Passage à un rythme quotidien

A compter du 16 mars, j'essaierai de publier un billet par jour pour tenir compte de l'intensité des événements au Chemin des Dames, entre retrait allemand et offensive Nivelle ...

mardi 3 novembre 2015

Semaine du 1er au 7 novembre 1915 - Deuxième Toussaint de guerre



- Semaine automnale, très brumeuse et parfois pluvieuse.
- C’est le début du 15e mois d’occupation pour tout le nord de l’Aisne. A Chaillevois, les 1er et 2 novembre, « Fête de la Toussaint et fête des Morts – Célébrées plus solennellement cette année mais en présence des Allemands qui y assistent en grand nombre et bonne tenue » (Alexis Desaint). Au sein des armées aussi on célèbre ces fêtes, les soldats décorant notamment les tombes de leurs camarades tombés dans les divers cimetières. Prosper-Alexis Godin, curé de Merfy, décrit ces journées : « La fête de la Toussaint arrive, célébrée par de nombreuses communions le matin. A la grand’messe de 10h30, à cause de la nomination de l’abbé Leguyader comme aumônier du 78e, sont là en tête dans le sanctuaire : le général Guérin, le colonel, le commandant, les capitaines, les lieutenants, etc…, l’église est plus que remplie. Au Salut du soir, même assistance. Quelle consolation au milieu des épreuves, de voir tous ces hommes venir prier pour leurs morts. Le lendemain aux trois messes, nombreuse assistance, procession au cimetière. »

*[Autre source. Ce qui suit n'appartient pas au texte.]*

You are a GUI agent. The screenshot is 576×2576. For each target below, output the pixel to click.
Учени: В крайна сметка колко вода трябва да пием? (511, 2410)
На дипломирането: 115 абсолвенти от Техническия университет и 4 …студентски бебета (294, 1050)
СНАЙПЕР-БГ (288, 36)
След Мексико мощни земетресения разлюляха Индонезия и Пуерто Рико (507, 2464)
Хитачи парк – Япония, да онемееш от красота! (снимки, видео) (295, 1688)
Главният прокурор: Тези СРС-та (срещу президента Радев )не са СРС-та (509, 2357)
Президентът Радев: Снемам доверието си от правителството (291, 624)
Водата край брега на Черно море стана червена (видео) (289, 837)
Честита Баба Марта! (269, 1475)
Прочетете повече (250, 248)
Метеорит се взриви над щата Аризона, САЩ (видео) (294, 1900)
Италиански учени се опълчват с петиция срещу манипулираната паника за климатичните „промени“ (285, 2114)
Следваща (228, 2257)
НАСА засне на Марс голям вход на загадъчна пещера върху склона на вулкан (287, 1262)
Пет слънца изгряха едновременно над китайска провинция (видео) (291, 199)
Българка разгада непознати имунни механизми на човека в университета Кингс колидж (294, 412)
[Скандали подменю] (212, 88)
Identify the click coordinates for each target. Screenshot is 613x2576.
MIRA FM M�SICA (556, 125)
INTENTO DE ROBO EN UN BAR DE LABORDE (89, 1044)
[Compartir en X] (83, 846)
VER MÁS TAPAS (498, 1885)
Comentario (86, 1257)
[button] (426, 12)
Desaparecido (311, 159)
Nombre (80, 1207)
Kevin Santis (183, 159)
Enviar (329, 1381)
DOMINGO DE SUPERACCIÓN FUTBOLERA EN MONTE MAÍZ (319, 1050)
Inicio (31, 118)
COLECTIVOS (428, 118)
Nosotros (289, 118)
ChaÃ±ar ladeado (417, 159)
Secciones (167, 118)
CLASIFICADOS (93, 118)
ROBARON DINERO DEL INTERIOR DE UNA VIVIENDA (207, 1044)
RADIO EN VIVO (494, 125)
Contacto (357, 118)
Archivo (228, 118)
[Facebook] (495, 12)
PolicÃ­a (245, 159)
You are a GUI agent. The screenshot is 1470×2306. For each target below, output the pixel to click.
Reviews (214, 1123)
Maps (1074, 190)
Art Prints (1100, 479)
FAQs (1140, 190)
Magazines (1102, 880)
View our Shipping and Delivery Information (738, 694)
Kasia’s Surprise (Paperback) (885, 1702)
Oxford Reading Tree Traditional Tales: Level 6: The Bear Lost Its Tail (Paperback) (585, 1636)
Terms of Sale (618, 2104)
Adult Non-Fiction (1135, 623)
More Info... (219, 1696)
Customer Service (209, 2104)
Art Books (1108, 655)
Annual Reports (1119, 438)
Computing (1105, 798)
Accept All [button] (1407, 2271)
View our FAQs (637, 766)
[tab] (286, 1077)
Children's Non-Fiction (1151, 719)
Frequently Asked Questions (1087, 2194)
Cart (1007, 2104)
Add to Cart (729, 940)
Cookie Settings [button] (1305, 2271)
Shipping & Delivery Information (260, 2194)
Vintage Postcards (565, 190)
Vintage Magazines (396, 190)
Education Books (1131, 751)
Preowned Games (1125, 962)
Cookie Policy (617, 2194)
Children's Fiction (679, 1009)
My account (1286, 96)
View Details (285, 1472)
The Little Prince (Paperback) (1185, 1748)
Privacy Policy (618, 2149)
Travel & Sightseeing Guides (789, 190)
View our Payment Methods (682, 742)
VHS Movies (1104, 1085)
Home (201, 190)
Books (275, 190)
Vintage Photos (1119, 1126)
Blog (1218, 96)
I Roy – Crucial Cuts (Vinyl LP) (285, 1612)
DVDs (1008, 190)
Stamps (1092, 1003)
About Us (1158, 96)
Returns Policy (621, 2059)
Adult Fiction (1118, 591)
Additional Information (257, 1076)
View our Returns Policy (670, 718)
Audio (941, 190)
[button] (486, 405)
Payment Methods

- L’activité militaire des deux camps est très limitée, avec de nombreuses réorganisations parmi les troupes. Cependant, les échauffourées se poursuivent entre les tranchées de première ligne sur le plateau du Chemin des Dames, au niveau de Paissy ou Cerny.
- L’artillerie allemande est un peu plus active le 6  entre Soissons et Vailly-sur-Aisne.
- Le 5 novembre, « 2 prisonniers russes, faisant partie d’un détachement de 1 500 hommes employés, par les Allemands, à des travaux de construction de voie ferrée en arrière de leur front, réussissent à traverser les lignes ennemies et se présentent devant nos tranchées du sous-secteur de la Miette. Ne sachant pas à qui ils ont affaire, nos guetteurs tirent : l’un des Russes est blessé légèrement à la main. On s’aperçoit alors de l’erreur commise, et les deux hommes sont recueillis par les soldats du 12e [RI]. » (JMO 123e DI)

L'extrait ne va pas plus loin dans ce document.